Even if you’re already quite familiar with The Met’s recent rumble, the article goes a long way toward filling in some of the missing pieces which managed to stay out of the mainstream media, such as the degree of infighting among Met board members and how those power struggles and turf wars left money on the table over recent years.
Stewart doesn’t hold his punches when it comes to analyzing artistic highs and lows that ultimately became the centerpiece of the dispute, albeit to Met General Manager Peter Gelb’s chagrin.
The piece spends a too much time on certain key figures and misses out entirely on some of the genuine behind the scenes heroes (you know who you are), but given who those individuals are and the roles they played, it isn’t exactly surprising to see them missing from the article. In time, it will be interesting to see if historical accounts get updated with that info.

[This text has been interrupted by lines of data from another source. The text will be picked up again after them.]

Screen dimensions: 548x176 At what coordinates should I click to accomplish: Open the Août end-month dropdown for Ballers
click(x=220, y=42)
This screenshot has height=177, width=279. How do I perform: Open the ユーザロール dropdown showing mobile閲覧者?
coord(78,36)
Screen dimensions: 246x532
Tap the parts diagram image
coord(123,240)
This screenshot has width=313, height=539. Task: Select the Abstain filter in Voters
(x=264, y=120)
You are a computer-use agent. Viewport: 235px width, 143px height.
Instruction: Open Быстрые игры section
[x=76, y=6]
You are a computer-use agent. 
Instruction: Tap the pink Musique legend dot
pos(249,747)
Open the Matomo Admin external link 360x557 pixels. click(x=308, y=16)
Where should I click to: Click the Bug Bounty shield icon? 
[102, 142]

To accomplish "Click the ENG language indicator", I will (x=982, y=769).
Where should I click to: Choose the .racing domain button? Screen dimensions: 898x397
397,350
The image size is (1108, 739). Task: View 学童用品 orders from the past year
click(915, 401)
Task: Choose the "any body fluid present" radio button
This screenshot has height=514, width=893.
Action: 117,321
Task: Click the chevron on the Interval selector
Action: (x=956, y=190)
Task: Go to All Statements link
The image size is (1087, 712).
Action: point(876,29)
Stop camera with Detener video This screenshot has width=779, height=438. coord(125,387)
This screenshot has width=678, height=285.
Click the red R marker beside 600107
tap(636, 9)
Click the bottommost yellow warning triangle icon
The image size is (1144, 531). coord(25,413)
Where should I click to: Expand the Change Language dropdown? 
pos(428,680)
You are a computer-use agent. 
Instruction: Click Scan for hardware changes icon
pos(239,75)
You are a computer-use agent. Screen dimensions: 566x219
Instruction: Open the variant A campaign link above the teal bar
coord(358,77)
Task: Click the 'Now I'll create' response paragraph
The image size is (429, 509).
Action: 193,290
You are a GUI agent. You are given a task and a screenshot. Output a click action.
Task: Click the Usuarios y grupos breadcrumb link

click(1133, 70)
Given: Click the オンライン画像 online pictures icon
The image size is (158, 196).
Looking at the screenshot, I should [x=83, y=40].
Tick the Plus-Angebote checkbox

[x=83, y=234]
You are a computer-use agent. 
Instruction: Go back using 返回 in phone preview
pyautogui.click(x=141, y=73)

Likewise, the article glosses over some of the more fantastic behavior from the labor side of the equation such as the steady stream of verbal pyrotechnics from American Guild of Musical Artists (AGMA) National Executive Director Alan S. Gordon. Stewart’s article only references Gordon a handful of times and uses his position as a vehicle to highlight the shifting tide of scrutiny on Gelb’s leadership.
We also get to learn a bit more about the role of Eugene Keilin, the financial analyst who entered the process in the eleventh hour yet played a key role in pushing the institution back from the edge of thermonuclear labor war. There are no direct quotes from Keilin but Stewart does attribute a notable second hand reference that hints at my own VagueBook comments above.
The author keeps a safe distance from drawing any firm conclusions but there’s plenty of space between the lines to insert pretty much any perspective you feel most comfortable assigning. To that end, did you read the article; if so, what did you think and why?